Symbolfoto Kirchenasyl © Harald Oppitz (KNA)
Mithilfe des Kirchenasyls konnten sich viele Flüchtlinge vor einer drohenden Abschiebung schützen. Seitdem die Regelungen verschärft wurden, geht die Zahl der Kirchenasyle stark zurück. Wäre Widerstand dagegen ein Gesetzesbruch?

DOMRADIO.DE

DOMRADIO.DE: Die Zahlen sind gesunken. Aber ist das so leicht auf diese neue Regelung zurückzuführen? Es sind ja auch andere Gründe möglich.

Marianne Arndt (Gemeindereferentin & Mitglied im Ökumenischen Netzwerk „Asyl in der Kirche“): Ich bin mir ziemlich sicher, dass die Zahlen aufgrund der neuen Regelung so gesunken sind, weil es natürlich die Situation für die Gemeinden, die sich dazu bereiterklären, um ein Vielfaches erschwert.

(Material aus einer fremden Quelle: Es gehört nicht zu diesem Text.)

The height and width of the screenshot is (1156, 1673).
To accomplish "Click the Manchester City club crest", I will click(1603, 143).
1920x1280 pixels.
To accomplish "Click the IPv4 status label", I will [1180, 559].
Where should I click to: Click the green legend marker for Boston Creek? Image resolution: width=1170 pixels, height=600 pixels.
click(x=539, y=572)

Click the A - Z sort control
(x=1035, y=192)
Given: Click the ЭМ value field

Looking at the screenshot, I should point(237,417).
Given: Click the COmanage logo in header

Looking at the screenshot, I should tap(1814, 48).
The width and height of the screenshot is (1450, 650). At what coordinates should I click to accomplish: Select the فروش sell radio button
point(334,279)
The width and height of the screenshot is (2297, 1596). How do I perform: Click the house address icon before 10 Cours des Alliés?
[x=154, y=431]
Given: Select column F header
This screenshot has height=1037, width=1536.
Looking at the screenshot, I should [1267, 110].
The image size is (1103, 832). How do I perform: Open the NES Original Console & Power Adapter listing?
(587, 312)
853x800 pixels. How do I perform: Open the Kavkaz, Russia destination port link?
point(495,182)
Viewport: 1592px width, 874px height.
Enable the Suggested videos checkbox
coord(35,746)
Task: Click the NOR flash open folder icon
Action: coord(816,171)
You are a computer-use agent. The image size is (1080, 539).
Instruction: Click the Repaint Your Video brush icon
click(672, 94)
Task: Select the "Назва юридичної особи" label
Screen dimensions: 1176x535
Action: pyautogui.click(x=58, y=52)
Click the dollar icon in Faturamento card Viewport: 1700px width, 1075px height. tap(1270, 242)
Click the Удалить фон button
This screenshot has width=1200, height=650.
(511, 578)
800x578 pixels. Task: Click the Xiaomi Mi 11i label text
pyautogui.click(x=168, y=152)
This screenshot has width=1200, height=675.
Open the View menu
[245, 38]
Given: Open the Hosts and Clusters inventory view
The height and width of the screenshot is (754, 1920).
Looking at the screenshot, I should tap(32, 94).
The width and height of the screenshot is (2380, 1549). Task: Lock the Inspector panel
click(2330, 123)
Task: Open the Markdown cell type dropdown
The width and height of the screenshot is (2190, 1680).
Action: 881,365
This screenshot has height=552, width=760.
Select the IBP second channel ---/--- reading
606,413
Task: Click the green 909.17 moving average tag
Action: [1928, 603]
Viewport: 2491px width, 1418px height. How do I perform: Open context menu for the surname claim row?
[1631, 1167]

Wenn man überlegt, im Bereich der Dublin-Fälle war es früher so, man hat die Menschen im Kirchenasyl über das Katholische Büro in Düsseldorf angemeldet und dann waren das keine untergetauchten Leute. Und nach sechs Monaten griff die Dublin-Regelung. Das heißt, dass sie nicht mehr in ihr Herkunftsland und auch nicht mehr in das Land abgeschoben werden konnten, wo sie als erstes europäischen Boden berührt hatten. Das ist ja oft die Situation, dass Geflüchtete aus dem afrikanischen Raum zuerst in Italien landen und dann werden sie willkürlich nach Italien wieder zurückgeschoben.

DOMRADIO.DE: Das Kirchenasyl hat im Grunde diese sechsmonatige Frist überbrückt. Und jetzt ist die Frist nach der neuen Regelung auf 18 Monate erweitert.

Arndt: Ganz richtig. Weil man Kirchenasyl nicht mehr als eine gemeldete Adresse ansieht sondern als untergetauchte Adresse. Und deswegen gilt die Regelung von 18 Monaten.